Legally associated with Oracle.
Maybe. There are basically two ZFS implementations out there, one which Oracle has legal rights to, and the other they don't. Oracle's ZFS is proprietary software, and is the ZFS shipped with Oracle Solaris. Currently Oracle ZFS is at ZFS version 6 and pool version 35. The version used with FreeBSD, PCBSD, GNU/Linux, Illumos, and the rest of the Open Source operating systems forked from Sun ZFS at pool version 28 and ZFS version 5. By the CDDL, it is legal to fork the software, and Oracle cannot claim any copyright claims over the fork, as they are not the owner of the forked copyright.
Oracle may have some software patents over ZFS (I haven't looked) that could be troubling, but if so, Sun released ZFS to the community with the intent for the community to use it and make it better.

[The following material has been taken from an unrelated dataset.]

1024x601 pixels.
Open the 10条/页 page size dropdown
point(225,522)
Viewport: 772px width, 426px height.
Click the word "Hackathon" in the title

If software patents on ZFS exist, my guess is they are royalty-free. Again though, I haven't looked this up, and it really doesn't bother me.
Native encryption for ZFS has been only available in Oracle version.
While true, this really hasn't been a problem. Most storage administrators that want encrypted ZFS datasets, either put encryption under ZFS, such as LUKS, or put it on top of the dataset, like eCryptfs. Also, the OpenZFS codebase has "feature flags", which setup the framework for things like native encryption, and last I checked, it was actively being worked on. Initially, native encryption was not a priority, mostly due to the fear of losing backwards compatibility with the proprietary Oracle ZFS. I think that fear has become a reality, not because of anything that the OpenZFS developers have done, but because Oracle is pushing forward with their proprietary ZFS, without any thought about staying compatible with OpenZFS. At any event, this point is moot, and any storage administrator who needs/wants encryption with OpenZFS knows how to set it up with a separate utility.
Upstream is dead. I don't know much about you but OpenZFS doesn't inspire lots of confidence in me.
This is news to me. OpenZFS is very actively developed. There is TRIM support for SSDs, and code is actively shared between the FreeBSD and GNU/Linux teams. There are OpenZFS developers from Illumos, SmartOS, OmniOS, as well as the LLNL contract, and plenty from the community. So, I guess "[citation needed]".